The fourth quarter is underway, and with earnings reports for the third quarter on deck, many investors are looking to add stocks to their portfolios that can add a little extra alpha for the end of the year run. With the potential for another positive year for the major indexes, there is also concern that the market is expensive and overbought. It makes sense now to perhaps book some winners or losers and free up cash for new stocks for the stretch run.
The Jefferies Franchise List of high-conviction stock picks has provided investors outstanding total return since inception in December of 2013, outperforming the S&P 500 in that category by a stunning 25.5%. We found four companies that could be perfect additions for the fourth quarter, as they often excel then.
This remains a top video gaming pick on Wall Street and Jefferies is still very positive on the shares. Activision Blizzard Inc. (NASDAQ: ATVI) develops and publishes online, personal computer (PC), video game console, handheld, mobile and tablet games worldwide. The company develops and publishes interactive entertainment software products through retail channels or digital downloads and downloadable content to a range of gamers.
With its new Blackout mode, many analysts think “Black Ops 4” looks like the most exciting Call of Duty in years, and most are optimistic that Activision Blizzard will have a strong third and fourth quarter. The Jefferies report said this about the second-quarter results:
The company reported results ahead of consensus last week even in the seasonally slow second quarter. Third and fourth quarter guidance looks light but there are significant catalysts including expansions and a new Call of Duty. We believe the company could launch four mobile games in the next twelve months and they could contribute between $200 million and $500 million of incremental revenue upside. We raised our price target and note our earning over share estimates for 2018 and 2019 remain ahead of consensus.
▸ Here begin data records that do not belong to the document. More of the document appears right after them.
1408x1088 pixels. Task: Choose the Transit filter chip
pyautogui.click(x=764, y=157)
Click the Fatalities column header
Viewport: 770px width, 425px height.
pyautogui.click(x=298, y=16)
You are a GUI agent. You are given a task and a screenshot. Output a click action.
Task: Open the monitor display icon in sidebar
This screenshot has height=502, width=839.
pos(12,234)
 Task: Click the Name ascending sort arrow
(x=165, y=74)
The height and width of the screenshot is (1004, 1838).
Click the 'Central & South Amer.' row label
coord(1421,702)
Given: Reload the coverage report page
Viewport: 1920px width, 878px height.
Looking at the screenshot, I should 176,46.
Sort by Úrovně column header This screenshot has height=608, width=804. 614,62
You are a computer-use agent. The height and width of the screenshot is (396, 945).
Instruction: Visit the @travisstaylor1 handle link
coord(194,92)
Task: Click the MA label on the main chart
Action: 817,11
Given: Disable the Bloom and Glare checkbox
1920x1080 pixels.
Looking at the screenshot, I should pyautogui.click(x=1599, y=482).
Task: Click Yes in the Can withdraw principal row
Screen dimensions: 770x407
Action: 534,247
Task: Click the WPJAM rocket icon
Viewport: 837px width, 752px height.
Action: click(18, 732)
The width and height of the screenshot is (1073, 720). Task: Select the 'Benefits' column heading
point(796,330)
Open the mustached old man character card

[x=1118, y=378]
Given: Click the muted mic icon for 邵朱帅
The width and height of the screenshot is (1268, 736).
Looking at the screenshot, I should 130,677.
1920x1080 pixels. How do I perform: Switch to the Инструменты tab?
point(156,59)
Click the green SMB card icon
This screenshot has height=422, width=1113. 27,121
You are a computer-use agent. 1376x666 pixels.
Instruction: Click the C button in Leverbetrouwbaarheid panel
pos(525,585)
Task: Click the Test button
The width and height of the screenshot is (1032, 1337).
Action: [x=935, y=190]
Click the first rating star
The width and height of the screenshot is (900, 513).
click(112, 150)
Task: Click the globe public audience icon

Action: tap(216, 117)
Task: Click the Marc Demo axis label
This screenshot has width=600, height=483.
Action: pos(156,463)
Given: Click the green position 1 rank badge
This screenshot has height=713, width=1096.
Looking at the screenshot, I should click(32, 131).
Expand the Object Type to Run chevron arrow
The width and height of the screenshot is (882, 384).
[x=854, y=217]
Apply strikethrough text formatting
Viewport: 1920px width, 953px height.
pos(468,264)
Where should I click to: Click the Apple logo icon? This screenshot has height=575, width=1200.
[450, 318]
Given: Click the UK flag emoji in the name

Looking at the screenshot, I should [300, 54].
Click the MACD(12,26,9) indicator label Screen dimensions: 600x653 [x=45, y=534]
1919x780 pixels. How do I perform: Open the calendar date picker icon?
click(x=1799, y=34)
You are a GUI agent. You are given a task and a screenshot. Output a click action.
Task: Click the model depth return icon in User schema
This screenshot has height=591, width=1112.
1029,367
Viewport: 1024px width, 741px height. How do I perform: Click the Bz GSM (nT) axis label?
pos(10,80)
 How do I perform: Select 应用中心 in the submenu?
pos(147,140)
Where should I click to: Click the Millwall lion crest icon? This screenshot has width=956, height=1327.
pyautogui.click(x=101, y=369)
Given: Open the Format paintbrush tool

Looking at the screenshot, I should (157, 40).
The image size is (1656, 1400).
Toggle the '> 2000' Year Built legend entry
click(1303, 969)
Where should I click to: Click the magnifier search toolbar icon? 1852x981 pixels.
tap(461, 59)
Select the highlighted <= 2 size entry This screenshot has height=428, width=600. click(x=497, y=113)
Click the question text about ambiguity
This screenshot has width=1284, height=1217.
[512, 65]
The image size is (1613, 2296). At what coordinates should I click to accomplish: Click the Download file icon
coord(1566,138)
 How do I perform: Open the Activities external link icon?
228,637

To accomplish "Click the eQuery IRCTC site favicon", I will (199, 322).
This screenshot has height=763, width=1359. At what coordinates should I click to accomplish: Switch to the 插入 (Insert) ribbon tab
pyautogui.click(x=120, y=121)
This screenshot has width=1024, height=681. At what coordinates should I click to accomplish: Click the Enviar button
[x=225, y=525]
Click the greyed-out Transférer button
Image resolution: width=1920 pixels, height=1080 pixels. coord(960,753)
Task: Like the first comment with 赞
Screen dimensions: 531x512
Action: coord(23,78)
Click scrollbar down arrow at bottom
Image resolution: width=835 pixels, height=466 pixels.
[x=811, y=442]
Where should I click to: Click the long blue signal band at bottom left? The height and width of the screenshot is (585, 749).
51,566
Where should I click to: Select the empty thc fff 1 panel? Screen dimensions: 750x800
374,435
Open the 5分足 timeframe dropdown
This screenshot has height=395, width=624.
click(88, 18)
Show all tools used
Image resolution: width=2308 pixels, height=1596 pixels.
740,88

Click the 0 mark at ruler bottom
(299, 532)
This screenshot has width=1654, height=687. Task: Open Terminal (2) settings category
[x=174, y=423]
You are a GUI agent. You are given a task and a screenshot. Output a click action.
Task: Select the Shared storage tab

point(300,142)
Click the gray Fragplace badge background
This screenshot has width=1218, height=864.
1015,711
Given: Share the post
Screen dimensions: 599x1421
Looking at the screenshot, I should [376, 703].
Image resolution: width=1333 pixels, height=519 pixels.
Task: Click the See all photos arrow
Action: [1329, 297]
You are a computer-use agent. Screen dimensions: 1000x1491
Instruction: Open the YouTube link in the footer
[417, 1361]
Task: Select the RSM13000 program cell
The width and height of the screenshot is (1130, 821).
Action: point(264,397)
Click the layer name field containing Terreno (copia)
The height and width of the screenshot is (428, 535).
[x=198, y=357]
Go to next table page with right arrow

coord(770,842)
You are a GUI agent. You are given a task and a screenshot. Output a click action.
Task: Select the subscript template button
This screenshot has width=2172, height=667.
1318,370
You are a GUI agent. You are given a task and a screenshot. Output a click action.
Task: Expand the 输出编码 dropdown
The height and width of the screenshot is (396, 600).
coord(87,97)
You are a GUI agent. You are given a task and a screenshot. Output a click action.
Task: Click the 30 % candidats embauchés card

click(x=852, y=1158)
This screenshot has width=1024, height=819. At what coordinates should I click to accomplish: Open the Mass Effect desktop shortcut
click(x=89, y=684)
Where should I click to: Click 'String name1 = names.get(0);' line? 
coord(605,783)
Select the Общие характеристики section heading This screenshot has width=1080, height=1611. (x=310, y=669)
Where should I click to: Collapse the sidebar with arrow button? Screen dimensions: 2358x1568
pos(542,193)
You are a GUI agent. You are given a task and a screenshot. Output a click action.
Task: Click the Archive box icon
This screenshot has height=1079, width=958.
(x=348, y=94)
A recent Jefferies research piece noted this:
We believe Activision is building a Disneystyle entertainment business for the 21st century, but with higher operating margins.
Shareholders receive just a 0.41% dividend. The Jefferies price target for the stock is $90, and the Wall Street consensus target is $81.15. The stock closed Wednesday’s trading at $83.02.
The search giant continues to expand and, while search is king, the cloud presence is growing fast. Alphabet Inc. (NASDAQ: GOOGL) is a global technology company focused on key areas, such as search, advertising, operating systems and platforms, enterprise and hardware products. It generates revenue primarily by delivering online advertising and by selling apps and contents on Google Play, as well as hardware products. The company provides its products and services in more than 100 languages and in 190 countries, regions and territories.
Alphabet offers performance and brand advertising services. It operates through Google and Other Bets segments. The Google segment includes principal internet products, such as Search, Ads, Commerce, Maps, YouTube, Apps, Cloud, Android, Chrome and Google Play, as well as technical infrastructure and newer efforts, such as virtual reality.
The company blew out the latest earnings numbers, and with a wide and bountiful silo of products and services, the stock remains almost unchallenged. It should be noted that traffic acquisition cost relief drove 20% gross profit growth, despite heavy cloud infrastructure and YouTube content investment.
At a recent conference, Google outlined expanding capabilities to facilitate commerce, capitalizing on the “treasure trove” of data provided by seven different properties, each with at least a billion active users (Android, Search, Chrome, Maps, Play, YouTube and Gmail). Smart shopping campaigns leverage machine learning to make sense of touch points along the consumer purchase path, including better offline attribution capabilities (locally oriented searches up 200% over past two years) and improved purchase conversion rates (20% on average).
Jefferies has a $1,450 price target, and the consensus target is $1,385.10. The shares closed Wednesday at $1,211.53.